A la nuit, je suis allé tout près, à un concert dans le bois. Il y avait un monde fou, et du plus beau. J’ai présenté des florins pour qu’on y prît le droit d’entrée. J’ai compris que c’était gratuit et qu’on entrait sur invitation. Enfin on m’a demandé ma carte, le nom de mon hôtel ; j’ai fourni l’une et l’autre et je suis entré. Imagine un concert auprès d’un chalet du Bois de Boulogne, et deux ou trois mille personnes assises sous des ormeaux et des chênes de la plus haute venue ; le luxe le plus apparent de cette ville charmante, ce sont les arbres qui sont admirables.

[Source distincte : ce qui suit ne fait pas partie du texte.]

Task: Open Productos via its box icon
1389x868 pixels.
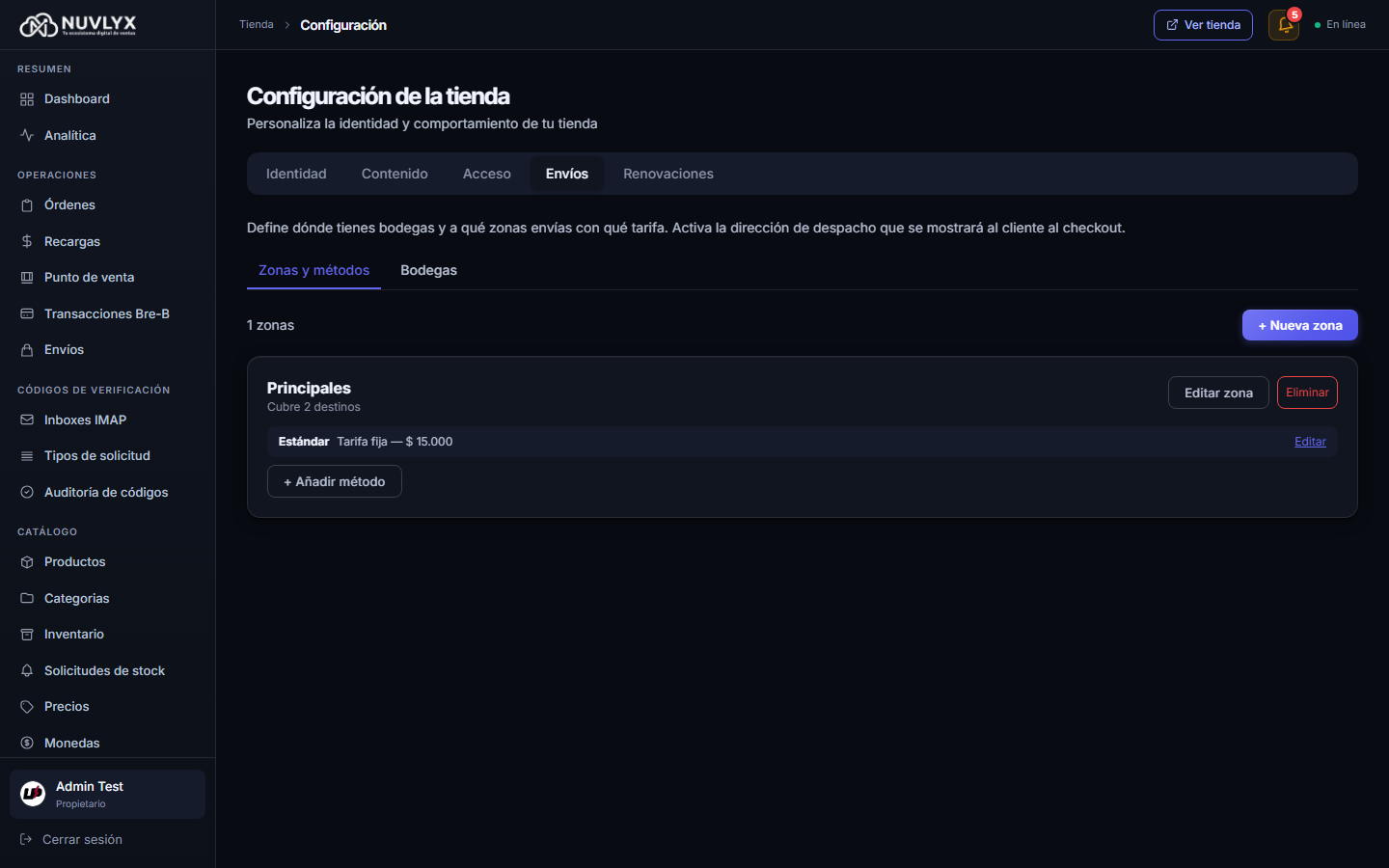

Mercredi 3 heures, 15 juillet[1].

... Qui ne connaît Scheveningue par les touristes, par les baigneurs, par les livres, par les peintures, depuis les plus fameuses jusqu’aux moins marquantes, depuis Adrien Van de Velde et Ruysdaël jusqu’à nos jours ? Il semble d’avance qu’on y est allé. Et c’est charmant. Qui plus est, c’est inattendu. Il fait beau, un temps doux, tiède et couvert. Pas de vent. Le quartier de la Haye qui y mène est élégant, propre, ouvert, richement construit, plus richement planté. De jolis hôtels dans des jardins, des vérandas garnies de chaises cannées, pleines de fleurs. Un grand silence, un grand bien-être, un luxe intime et bien entendu, qui fait peu de tapage au dehors et se montre moins qu’on ne le devine. Des arbres partout, dans les jardins, sur les voies. Des façades peintes et gaies ; des fleurs sur les balcons, de hautes portes reluisantes, tous les cuivres polis, toutes les fenêtres en glaces nettes et laissant bien voir au dedans. Au milieu, la voie du tramway, où passe au grand trot l’omnibus chargé de baigneurs et d’enfans surtout. Peu de passans. Quelques landaus bien attelés devant les portes fermées des hôtels.

  1. Note de voyage inédite. — Voyez Maîtres d’autrefois, 6e édit., p. 158.